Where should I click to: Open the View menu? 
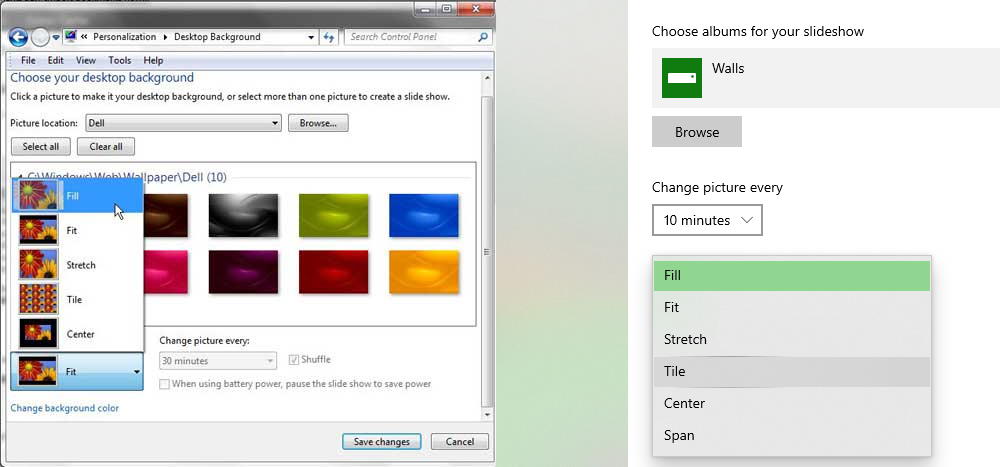(x=86, y=60)
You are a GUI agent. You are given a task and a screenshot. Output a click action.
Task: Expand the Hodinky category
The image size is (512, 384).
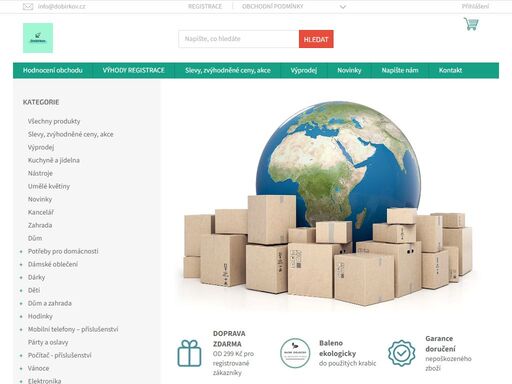tap(21, 317)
══════════
TASK DESCRIPTION » Please copy exactly, and only, the lines from the one that contains "You are a GUI" through the last line of the data above, omitting all pictures.

THE COMPLETED TASK »
You are a GUI agent. You are given a task and a screenshot. Output a click action.
Task: Expand the Hodinky category
The image size is (512, 384).
tap(21, 317)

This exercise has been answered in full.